A la mañana siguiente, un coche fúnebre llegó al cementerio. Se estacionó junto a la tumba recién abierta. Dos hombres de traje bajaron un ataúd brillante y lo colocaron sobre unos soportes de madera.
“Apúrese, viejo. Tenemos prisa,” dijo uno con impaciencia.
Thomas frunció el ceño. “Esto no es leña,” respondió. “Ella merece respeto.”
Los hombres bufaron y se marcharon, prometiendo volver pronto.
Thomas quedó solo —con el ataúd, el silencio… y el deber solemne de esperar.
Sin ser vista, Lily salió de la caseta y se acercó sigilosamente a la tumba. Se agachó al borde y miró dentro.
La mujer estaba hermosa, incluso en la muerte. Pálida y serena sobre un lecho de satén blanco. Parecía dormida.
Lily se volvió hacia Thomas y dijo en voz baja:
“¿De verdad vas a enterrarla?”
Las palabras le golpearon el corazón. Thomas se incorporó, apagó su cigarrillo y caminó hacia el ataúd.
Estaba fría… pero no con el frío que él conocía tan bien.
Colocó dos dedos sobre su cuello.
Esperó.
Un latido.
Y otro.
¡Un pulso!
Retrocedió como si lo hubieran quemado. Su mente se agitó. Recordó historias de personas mal diagnosticadas, que despertaban en la morgue. ¿Podría ser este el caso?
Sin perder tiempo, llamó a una ambulancia.
Cuando los paramédicos llegaron y se la llevaron, Lily aplaudió feliz.
“¡La salvaste, abuelito! ¡Eres un mago de verdad!”
Él la abrazó con fuerza.
“No, Lily,” murmuró. “Tú nos salvaste a los dos.”
Pasó un mes.
El cementerio volvió a su rutina. Thomas seguía trabajando. Lily seguía a su lado. Pero ahora él pensaba en su futuro. Empezó a guardar monedas para comprarle útiles escolares, un abrigo, una mochila.
Una tarde, alguien tocó la puerta de la caseta.
Era raro.
Al abrir, vio a una mujer elegante, con un abrigo fino y ojos llenos de gratitud.
“¿No me reconoces?” preguntó con dulzura.
Él parpadeó. ¡Era ella! La mujer que casi había enterrado.
“Me llamo Claire,” dijo sonriendo. “Y vine a darte las gracias… a ti y a tu nieta.”
“¡Ella no es mi nieta!” exclamó Thomas.
Se sentaron y compartieron té en tazas desparejadas.
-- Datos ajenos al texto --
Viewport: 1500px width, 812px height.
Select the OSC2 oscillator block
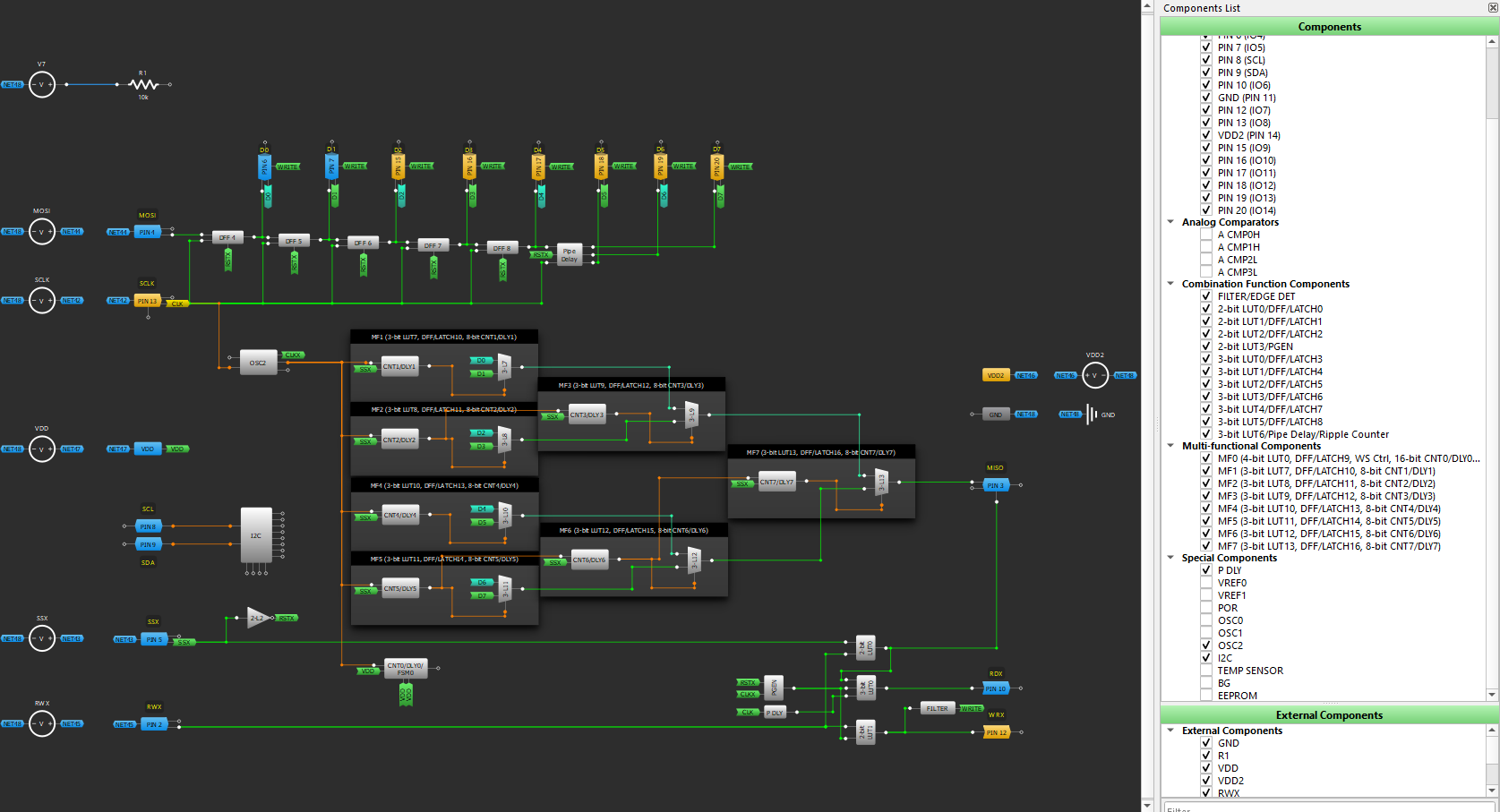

Claire le contó su historia: la traición, los papeles falsos, los familiares codiciosos… y cómo el destino, o quizás Lily, le salvó la vida.
Thomas le contó sobre la niña que se había convertido en su familia.
Cuando Lily entró, Claire se levantó.
“Aquí está,” dijo con brillo en los ojos. “Mi segunda salvadora.”
Al saber que irían a comprar cosas para la escuela, Claire insistió:
“No más autobuses. Yo los llevaré. Es lo mínimo que puedo hacer.”
En la ciudad, Claire llenó a Lily de regalos: ropa, libros, una mochila con mariposas. Lily brillaba. Thomas observaba a distancia, abrumado pero agradecido.
Durante el almuerzo —el primero en un café para Lily— Claire preguntó:
“¿A qué escuela irá?”
Thomas se puso pálido. “Olvidé los documentos…”
Esa noche, Claire tomó una decisión.
A la mañana siguiente fue a casa de Lily.
Era peor de lo que pensaba: miseria, alcohol, gritos.
“Necesito los documentos de Lily,” dijo firme.
“Dame dinero,” respondió la madre.
Claire pagó. Tomó los papeles. Se fue sin decir nada.
Inició el proceso de custodia. Contrató abogados. Luchó contra el sistema. Peleó por el futuro de Lily.
En el primer día de clases, Claire volvió al cementerio.
“Ya está hecho,” dijo. “Me llevo a Lily a casa.”
Thomas sonrió… y sintió el corazón partirse.
Claire lo notó.
“Ven con nosotras,” le dijo con suavidad. “Ella necesita un abuelo. Yo necesito una familia.”
Los ojos de Thomas se llenaron de lágrimas. Asintió.
A la mañana siguiente, los tres caminaron juntos hacia la escuela:
Lily, radiante con su uniforme nuevo.
Claire, elegante y fuerte.
Thomas, orgulloso y recto.
Susurró:
“La nuestra es la más hermosa de todas.”